• Textauszug:
--
Heiner Geißler

"Der Gott der christlichen Theologie kann es auf keinen Fall sein"

Der langjährige CDU-Generalsekretär Heiner Geißler
Der langjährige CDU-Generalsekretär Heiner Geißler © picture-alliance / dpa / Peter Steffen
Moderation: Kirsten Dietrich |
Kann man Christ sein, auch wenn man an Gott zweifelt? Das fragt Heiner Geißler in seinem neuen Buch, in dem er sich selbst als Zweifler präsentiert. Sein Ausweg: an Jesus und dessen "glänzende Botschaft" glauben. "Denn der hat existiert."
In seinem neuen Buch "Kann man noch Christ sein, wenn man an Gott zweifeln muss?" äußert der engagierte Katholik und langjährige CDU-Politiker Heiner Geißler radikale Kritik an der christlichen Theologie. "Der Gott, den uns die katholische und evangelische Theologie vorstellt, der kann es auf gar keinen Fall sein", sagte Geißler im Deutschlandradio Kultur.

Ein Gott, der geliebt werden will

"Denn da wird ein Gott zugrunde gelegt, der der Auffassung ist, dass er geliebt werden will, aber damit es auch wirklich wertvoll ist, muss der Mensch einen freien Willen haben, also muss die Möglichkeit haben, Gott nicht zu lieben." Dieser freie Wille des Menschen ermöglicht es diesem aber auch, die schlimmsten Verbrechen zu begehen, so Geißler.
"Aber was ist das für ein Gott, der, um geliebt zu werden, den Menschen in die Lage versetzt, die schlimmsten Verbrechen zu begehen, Auschwitz zu ermöglichen, einen Pol Pot ermöglicht, nur damit er geliebt werden kann? Das ist eine absurde Vorstellung, aber trotzdem wird so etwas in der Theologie gelehrt."

Der Ausweg: an Jesus glauben

Seine Kritik richte sich gegen die Theologie und nicht gegen die Kirche, betonte Geißler. "Die Kirche ist eine Gemeinschaft von Menschen, die sich an Jesus orientieren."
Selbst wenn jemand nicht an Gott glaube, könne er an Jesus und dessen "glänzende Botschaft" glauben. "Denn der hat existiert. Und deswegen kann das, was er gesagt hat, eine Richtschnur sein auch für das persönliche Leben und für die Sinnhaftigkeit des eigenen Tuns."
Geißler selbst beschreibt sich angesichts der Vorstellung eines Gottes, der unendliches Leid auf der Welt zulässt, als einer, der an Gott zweifelt. (uko)

Heiner Geißler: "Kann man noch Christ sein, wenn man an Gott zweifeln muss? Fragen zum Luther-Jahr"
--
• Aufgabe a: Aktualisiere in der Auflistung alles von der Zeile mit „I want to click on the“ bis hinunter zu ihrem Ende: Setz dabei „Leather Armchair“ an die Stelle von „Modern Sofa“ und lass sonst alles gleich.
--
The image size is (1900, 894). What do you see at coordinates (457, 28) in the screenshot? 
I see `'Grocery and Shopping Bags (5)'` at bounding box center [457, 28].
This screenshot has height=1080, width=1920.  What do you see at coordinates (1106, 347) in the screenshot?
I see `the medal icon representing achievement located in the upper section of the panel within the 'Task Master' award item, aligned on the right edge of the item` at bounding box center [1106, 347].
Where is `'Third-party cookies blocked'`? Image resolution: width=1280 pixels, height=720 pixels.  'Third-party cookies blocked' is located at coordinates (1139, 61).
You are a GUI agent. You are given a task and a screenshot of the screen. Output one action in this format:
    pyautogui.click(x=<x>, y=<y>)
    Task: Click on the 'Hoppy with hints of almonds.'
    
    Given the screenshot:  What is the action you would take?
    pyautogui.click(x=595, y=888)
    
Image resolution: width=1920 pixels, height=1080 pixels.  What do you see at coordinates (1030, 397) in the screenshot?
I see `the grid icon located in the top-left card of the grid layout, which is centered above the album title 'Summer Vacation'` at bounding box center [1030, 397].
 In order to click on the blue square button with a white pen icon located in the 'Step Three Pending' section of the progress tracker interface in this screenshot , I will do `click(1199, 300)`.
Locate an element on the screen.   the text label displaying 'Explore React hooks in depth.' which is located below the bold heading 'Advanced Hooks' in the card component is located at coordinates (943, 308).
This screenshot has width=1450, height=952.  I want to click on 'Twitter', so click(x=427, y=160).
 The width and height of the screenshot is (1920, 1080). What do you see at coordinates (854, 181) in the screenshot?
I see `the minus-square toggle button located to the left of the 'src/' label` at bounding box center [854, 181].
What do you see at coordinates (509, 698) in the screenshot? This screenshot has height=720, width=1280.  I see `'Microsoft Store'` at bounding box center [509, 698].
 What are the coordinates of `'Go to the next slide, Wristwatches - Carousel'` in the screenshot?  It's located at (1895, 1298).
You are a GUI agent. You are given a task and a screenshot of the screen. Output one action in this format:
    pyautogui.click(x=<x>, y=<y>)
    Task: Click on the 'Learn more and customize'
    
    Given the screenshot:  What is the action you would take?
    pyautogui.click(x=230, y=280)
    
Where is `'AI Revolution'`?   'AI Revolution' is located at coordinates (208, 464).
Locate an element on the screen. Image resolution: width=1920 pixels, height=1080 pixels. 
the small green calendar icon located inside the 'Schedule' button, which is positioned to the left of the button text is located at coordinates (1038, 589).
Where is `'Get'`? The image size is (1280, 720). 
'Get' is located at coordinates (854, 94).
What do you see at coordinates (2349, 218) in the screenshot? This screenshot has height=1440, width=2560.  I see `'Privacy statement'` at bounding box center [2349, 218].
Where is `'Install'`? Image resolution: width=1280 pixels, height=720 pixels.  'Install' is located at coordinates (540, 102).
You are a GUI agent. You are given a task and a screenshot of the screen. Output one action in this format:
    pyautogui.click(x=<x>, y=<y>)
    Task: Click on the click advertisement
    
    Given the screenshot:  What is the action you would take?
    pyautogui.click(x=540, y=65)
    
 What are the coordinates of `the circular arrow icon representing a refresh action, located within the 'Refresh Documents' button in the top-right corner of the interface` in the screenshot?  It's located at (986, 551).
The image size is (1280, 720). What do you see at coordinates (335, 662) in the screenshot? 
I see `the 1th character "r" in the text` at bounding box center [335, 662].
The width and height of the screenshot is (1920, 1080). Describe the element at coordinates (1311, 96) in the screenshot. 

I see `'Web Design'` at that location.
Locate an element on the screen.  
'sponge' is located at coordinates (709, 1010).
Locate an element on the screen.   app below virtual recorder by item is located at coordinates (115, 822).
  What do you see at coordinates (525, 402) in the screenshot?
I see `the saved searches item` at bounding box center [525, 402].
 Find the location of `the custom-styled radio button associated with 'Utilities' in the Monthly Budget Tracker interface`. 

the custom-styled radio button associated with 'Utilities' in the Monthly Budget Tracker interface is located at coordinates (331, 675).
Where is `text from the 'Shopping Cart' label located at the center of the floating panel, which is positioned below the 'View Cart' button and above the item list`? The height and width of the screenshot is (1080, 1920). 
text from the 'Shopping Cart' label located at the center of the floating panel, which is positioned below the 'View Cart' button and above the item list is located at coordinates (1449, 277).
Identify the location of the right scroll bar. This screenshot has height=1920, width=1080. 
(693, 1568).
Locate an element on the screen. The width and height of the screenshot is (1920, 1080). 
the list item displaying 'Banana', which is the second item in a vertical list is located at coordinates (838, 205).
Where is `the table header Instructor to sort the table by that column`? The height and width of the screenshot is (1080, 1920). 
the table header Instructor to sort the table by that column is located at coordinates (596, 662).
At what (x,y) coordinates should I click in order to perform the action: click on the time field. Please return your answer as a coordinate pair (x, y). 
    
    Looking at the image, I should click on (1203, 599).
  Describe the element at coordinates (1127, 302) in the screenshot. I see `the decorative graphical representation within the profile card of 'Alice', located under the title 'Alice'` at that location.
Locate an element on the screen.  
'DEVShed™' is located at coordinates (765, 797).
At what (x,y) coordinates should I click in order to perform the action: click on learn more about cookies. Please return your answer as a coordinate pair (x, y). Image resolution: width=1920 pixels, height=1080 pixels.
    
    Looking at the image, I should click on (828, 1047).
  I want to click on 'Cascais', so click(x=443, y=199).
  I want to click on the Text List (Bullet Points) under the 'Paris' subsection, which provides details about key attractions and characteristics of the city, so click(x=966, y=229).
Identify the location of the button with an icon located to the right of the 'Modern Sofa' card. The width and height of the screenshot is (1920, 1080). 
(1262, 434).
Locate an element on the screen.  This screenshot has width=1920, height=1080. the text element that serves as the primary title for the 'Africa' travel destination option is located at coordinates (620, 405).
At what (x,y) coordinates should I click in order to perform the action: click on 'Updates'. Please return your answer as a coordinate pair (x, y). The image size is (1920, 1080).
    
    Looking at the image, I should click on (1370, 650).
--
• Aufgabe b: Wogegen richtet sich Geißlers Kritik laut dem Textauszug über sein Buch, und wogegen nicht?

• Vollständige Lösung a:
  I want to click on the Text List (Bullet Points) under the 'Paris' subsection, which provides details about key attractions and characteristics of the city, so click(x=966, y=229).
Identify the location of the button with an icon located to the right of the 'Leather Armchair' card. The width and height of the screenshot is (1920, 1080). 
(1262, 434).
Locate an element on the screen.  This screenshot has width=1920, height=1080. the text element that serves as the primary title for the 'Africa' travel destination option is located at coordinates (620, 405).
At what (x,y) coordinates should I click in order to perform the action: click on 'Updates'. Please return your answer as a coordinate pair (x, y). The image size is (1920, 1080).
    
    Looking at the image, I should click on (1370, 650).

• Vollständige Lösung b: Gegen die Theologie, nicht gegen die Kirche.